Could you print every record exactly as it stands?
++++ EXERCISE MATERIAL
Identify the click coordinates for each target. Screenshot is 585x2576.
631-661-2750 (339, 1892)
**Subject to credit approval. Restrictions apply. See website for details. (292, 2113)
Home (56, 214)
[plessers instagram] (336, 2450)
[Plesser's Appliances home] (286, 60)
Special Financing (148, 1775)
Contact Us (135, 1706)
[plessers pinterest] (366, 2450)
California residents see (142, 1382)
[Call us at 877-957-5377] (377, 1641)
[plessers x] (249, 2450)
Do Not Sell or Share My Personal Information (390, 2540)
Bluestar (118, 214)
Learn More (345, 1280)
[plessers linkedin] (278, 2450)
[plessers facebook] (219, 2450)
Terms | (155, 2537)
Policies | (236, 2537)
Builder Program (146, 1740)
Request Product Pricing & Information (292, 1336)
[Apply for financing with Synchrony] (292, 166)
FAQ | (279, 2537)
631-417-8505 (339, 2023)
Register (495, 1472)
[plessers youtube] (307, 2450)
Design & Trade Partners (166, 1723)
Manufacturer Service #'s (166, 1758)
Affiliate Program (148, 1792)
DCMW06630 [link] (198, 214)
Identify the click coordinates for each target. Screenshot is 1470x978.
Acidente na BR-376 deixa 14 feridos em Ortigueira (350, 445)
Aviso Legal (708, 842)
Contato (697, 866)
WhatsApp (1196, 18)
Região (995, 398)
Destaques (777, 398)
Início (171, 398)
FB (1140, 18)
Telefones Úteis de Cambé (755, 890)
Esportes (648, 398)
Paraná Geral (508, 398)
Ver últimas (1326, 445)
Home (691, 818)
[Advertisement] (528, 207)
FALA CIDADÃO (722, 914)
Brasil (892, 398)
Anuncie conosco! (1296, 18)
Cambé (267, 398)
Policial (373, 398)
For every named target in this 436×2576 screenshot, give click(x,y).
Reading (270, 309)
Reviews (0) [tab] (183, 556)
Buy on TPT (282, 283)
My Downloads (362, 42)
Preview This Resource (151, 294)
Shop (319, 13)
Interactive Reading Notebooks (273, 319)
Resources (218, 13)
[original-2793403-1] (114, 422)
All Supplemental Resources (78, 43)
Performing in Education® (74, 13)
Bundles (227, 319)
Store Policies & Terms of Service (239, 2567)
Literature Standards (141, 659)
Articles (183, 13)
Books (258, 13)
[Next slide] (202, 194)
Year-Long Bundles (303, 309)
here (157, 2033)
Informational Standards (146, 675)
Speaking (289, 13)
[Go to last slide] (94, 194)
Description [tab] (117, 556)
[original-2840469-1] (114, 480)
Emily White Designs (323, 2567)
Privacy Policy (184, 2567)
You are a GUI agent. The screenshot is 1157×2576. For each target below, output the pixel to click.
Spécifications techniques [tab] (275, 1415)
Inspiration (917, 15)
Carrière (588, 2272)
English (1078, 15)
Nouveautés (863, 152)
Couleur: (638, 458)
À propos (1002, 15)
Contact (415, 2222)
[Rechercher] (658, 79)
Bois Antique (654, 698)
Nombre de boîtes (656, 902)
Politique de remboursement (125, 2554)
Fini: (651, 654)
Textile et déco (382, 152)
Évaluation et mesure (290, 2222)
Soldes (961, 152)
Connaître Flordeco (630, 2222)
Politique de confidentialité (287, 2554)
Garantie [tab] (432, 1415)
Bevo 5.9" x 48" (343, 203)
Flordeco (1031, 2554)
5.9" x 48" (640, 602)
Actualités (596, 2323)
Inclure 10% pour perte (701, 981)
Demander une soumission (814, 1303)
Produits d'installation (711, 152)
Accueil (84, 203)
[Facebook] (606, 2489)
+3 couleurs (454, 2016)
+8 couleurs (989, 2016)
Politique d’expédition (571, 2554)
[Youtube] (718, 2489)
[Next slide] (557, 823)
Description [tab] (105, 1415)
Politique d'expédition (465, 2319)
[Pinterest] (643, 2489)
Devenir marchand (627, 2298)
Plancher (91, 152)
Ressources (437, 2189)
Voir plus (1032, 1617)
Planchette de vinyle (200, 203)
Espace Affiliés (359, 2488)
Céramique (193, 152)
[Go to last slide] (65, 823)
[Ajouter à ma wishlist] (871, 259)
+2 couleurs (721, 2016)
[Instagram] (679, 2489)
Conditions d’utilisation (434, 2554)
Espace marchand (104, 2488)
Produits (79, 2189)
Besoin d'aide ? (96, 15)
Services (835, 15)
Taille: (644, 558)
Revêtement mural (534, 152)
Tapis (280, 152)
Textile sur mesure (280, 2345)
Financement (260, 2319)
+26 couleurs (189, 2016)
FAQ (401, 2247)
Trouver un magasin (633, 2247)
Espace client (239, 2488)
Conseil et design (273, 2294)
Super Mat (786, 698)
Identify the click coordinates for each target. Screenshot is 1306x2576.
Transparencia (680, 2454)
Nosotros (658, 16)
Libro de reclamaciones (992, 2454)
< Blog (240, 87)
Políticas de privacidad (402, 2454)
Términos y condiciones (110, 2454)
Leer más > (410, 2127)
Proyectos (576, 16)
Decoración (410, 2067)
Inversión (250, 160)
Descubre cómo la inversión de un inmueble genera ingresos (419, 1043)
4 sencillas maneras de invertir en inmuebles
++++++++
EXERCISE SOLUTION ->
Identify the click coordinates for each target. Screenshot is 585x2576.
631-661-2750 (339, 1892)
**Subject to credit approval. Restrictions apply. See website for details. (292, 2113)
Home (56, 214)
[plessers instagram] (336, 2450)
[Plesser's Appliances home] (286, 60)
Special Financing (148, 1775)
Contact Us (135, 1706)
[plessers pinterest] (366, 2450)
California residents see (142, 1382)
[Call us at 877-957-5377] (377, 1641)
[plessers x] (249, 2450)
Do Not Sell or Share My Personal Information (390, 2540)
Bluestar (118, 214)
Learn More (345, 1280)
[plessers linkedin] (278, 2450)
[plessers facebook] (219, 2450)
Terms | (155, 2537)
Policies | (236, 2537)
Builder Program (146, 1740)
Request Product Pricing & Information (292, 1336)
[Apply for financing with Synchrony] (292, 166)
FAQ | (279, 2537)
631-417-8505 (339, 2023)
Register (495, 1472)
[plessers youtube] (307, 2450)
Design & Trade Partners (166, 1723)
Manufacturer Service #'s (166, 1758)
Affiliate Program (148, 1792)
DCMW06630 [link] (198, 214)
Identify the click coordinates for each target. Screenshot is 1470x978.
Acidente na BR-376 deixa 14 feridos em Ortigueira (350, 445)
Aviso Legal (708, 842)
Contato (697, 866)
WhatsApp (1196, 18)
Região (995, 398)
Destaques (777, 398)
Início (171, 398)
FB (1140, 18)
Telefones Úteis de Cambé (755, 890)
Esportes (648, 398)
Paraná Geral (508, 398)
Ver últimas (1326, 445)
Home (691, 818)
[Advertisement] (528, 207)
FALA CIDADÃO (722, 914)
Brasil (892, 398)
Anuncie conosco! (1296, 18)
Cambé (267, 398)
Policial (373, 398)
For every named target in this 436×2576 screenshot, give click(x,y).
Reading (270, 309)
Reviews (0) [tab] (183, 556)
Buy on TPT (282, 283)
My Downloads (362, 42)
Preview This Resource (151, 294)
Shop (319, 13)
Interactive Reading Notebooks (273, 319)
Resources (218, 13)
[original-2793403-1] (114, 422)
All Supplemental Resources (78, 43)
Performing in Education® (74, 13)
Bundles (227, 319)
Store Policies & Terms of Service (239, 2567)
Literature Standards (141, 659)
Articles (183, 13)
Books (258, 13)
[Next slide] (202, 194)
Year-Long Bundles (303, 309)
here (157, 2033)
Informational Standards (146, 675)
Speaking (289, 13)
[Go to last slide] (94, 194)
Description [tab] (117, 556)
[original-2840469-1] (114, 480)
Emily White Designs (323, 2567)
Privacy Policy (184, 2567)
You are a GUI agent. The screenshot is 1157×2576. For each target below, output the pixel to click.
Spécifications techniques [tab] (275, 1415)
Inspiration (917, 15)
Carrière (588, 2272)
English (1078, 15)
Nouveautés (863, 152)
Couleur: (638, 458)
À propos (1002, 15)
Contact (415, 2222)
[Rechercher] (658, 79)
Bois Antique (654, 698)
Nombre de boîtes (656, 902)
Politique de remboursement (125, 2554)
Fini: (651, 654)
Textile et déco (382, 152)
Évaluation et mesure (290, 2222)
Soldes (961, 152)
Connaître Flordeco (630, 2222)
Politique de confidentialité (287, 2554)
Garantie [tab] (432, 1415)
Bevo 5.9" x 48" (343, 203)
Flordeco (1031, 2554)
5.9" x 48" (640, 602)
Actualités (596, 2323)
Inclure 10% pour perte (701, 981)
Demander une soumission (814, 1303)
Produits d'installation (711, 152)
Accueil (84, 203)
[Facebook] (606, 2489)
+3 couleurs (454, 2016)
+8 couleurs (989, 2016)
Politique d’expédition (571, 2554)
[Youtube] (718, 2489)
[Next slide] (557, 823)
Description [tab] (105, 1415)
Politique d'expédition (465, 2319)
[Pinterest] (643, 2489)
Devenir marchand (627, 2298)
Plancher (91, 152)
Ressources (437, 2189)
Voir plus (1032, 1617)
Planchette de vinyle (200, 203)
Espace Affiliés (359, 2488)
Céramique (193, 152)
[Go to last slide] (65, 823)
[Ajouter à ma wishlist] (871, 259)
+2 couleurs (721, 2016)
[Instagram] (679, 2489)
Conditions d’utilisation (434, 2554)
Espace marchand (104, 2488)
Produits (79, 2189)
Besoin d'aide ? (96, 15)
Services (835, 15)
Taille: (644, 558)
Revêtement mural (534, 152)
Tapis (280, 152)
Textile sur mesure (280, 2345)
Financement (260, 2319)
+26 couleurs (189, 2016)
FAQ (401, 2247)
Trouver un magasin (633, 2247)
Espace client (239, 2488)
Conseil et design (273, 2294)
Super Mat (786, 698)
Identify the click coordinates for each target. Screenshot is 1306x2576.
Transparencia (680, 2454)
Nosotros (658, 16)
Libro de reclamaciones (992, 2454)
< Blog (240, 87)
Políticas de privacidad (402, 2454)
Términos y condiciones (110, 2454)
Leer más > (410, 2127)
Proyectos (576, 16)
Decoración (410, 2067)
Inversión (250, 160)
Descubre cómo la inversión de un inmueble genera ingresos (419, 1043)
4 sencillas maneras de invertir en inmuebles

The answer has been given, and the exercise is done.